Our merge bases sometimes suck

Michael Haggerty <mhagger@xxxxxxxxxxxx> · Fri, 13 Jun 2014 00:12:15 +0200

I've been thinking a lot about merge bases lately and think I have
discovered something interesting.

tl;dr:

When two branches have multiple merge bases,

    git merge-base $master $branch

picks one merge base more or less arbitrarily.  Here I describe a
criterion for picking a "best" merge base.  When the best merge base
is used, the diff output by

    git diff $master...$branch

becomes shorter and simpler--sometimes dramatically so.  I have
quantified the improvement by analyzing historical merges from the Git
project (see attached image).  Best merge bases might also help reduce
conflicts when conducting merges.

Background
==========

A merge base of two or more branches is a common ancestor of those
branches that has no descendant that is also a common ancestor (see
`git-merge-base(1)`).  Merge bases are important when merging
branches, and are also used internally to some other commands like
"git diff $master...$branch".

Sometimes branches have multiple merge bases, such as in the case of a
criss-cross merge:

    o--A--o--o--X--o--Y--o--Z    <- master
        \        \   /
         \        \ /
          \        ·
           \      / \
            \    /   \
             B--C--D--E--F       <- branch

Here, commits X and C are both merge bases for branches master and
branch.  You can list all merge bases by running

    git merge-base --all $master $branch

But if you run

    git merge-base $master $branch

only one merge base is returned.  *Which* one it returns is not
documented and appears to be pretty arbitrary (probably a side effect
of the traversal order?)

The "best" merge base
=====================

But not all merge bases are created equal.  It is possible to define a
"best" merge base that has some nice properties.

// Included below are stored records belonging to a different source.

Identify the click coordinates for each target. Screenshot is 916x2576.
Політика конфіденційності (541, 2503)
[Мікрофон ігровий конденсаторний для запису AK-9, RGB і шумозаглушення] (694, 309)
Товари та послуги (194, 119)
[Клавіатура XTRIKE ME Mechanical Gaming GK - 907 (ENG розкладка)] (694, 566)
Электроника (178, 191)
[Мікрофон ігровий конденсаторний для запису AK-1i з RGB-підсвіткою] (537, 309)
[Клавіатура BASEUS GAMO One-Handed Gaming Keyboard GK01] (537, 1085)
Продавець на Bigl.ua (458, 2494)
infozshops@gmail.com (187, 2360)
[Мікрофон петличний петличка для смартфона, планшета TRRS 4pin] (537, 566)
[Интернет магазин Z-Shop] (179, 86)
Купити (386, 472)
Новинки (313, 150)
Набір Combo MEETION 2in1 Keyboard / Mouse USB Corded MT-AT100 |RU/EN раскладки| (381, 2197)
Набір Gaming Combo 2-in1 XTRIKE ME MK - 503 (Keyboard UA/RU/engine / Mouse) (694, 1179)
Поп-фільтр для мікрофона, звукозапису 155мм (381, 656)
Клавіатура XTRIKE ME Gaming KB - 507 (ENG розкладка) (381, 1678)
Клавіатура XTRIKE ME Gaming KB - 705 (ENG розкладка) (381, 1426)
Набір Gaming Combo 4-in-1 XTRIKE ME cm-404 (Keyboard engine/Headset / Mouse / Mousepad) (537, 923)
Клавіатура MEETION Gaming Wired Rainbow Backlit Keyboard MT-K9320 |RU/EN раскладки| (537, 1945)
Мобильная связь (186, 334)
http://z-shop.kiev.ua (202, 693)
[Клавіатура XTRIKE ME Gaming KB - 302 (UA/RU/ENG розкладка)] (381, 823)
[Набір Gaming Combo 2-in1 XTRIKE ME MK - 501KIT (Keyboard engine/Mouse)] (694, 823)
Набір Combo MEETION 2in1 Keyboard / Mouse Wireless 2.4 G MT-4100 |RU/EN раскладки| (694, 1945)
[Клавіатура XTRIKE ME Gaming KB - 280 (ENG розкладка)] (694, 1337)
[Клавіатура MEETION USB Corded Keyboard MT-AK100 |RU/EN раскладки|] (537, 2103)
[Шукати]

Let's focus on the command

    git diff $master...$branch

which is equivalent to

    git diff $(git merge-base $master $branch)..$branch

We want such a diff to have two properties:

1. It must include *all* changes that have been made on the branch but
   are not yet contained in master.

2. It should contain *as few* changes as possible that are already in
   master.

The first property is satisfied automatically if the left end of the
"diff" range is any merge base.  Because a merge base is an ancestor
of master, it cannot possibly include any changes that were made on
the branch but have not yet been merged to master [1].

The second property requires as a *necessary* condition that the left
end of the diff is a merge base.  But the property also helps us pick
the best among multiple merge bases.  We just need to make the idea of
"contains as few changes as possible" more precise.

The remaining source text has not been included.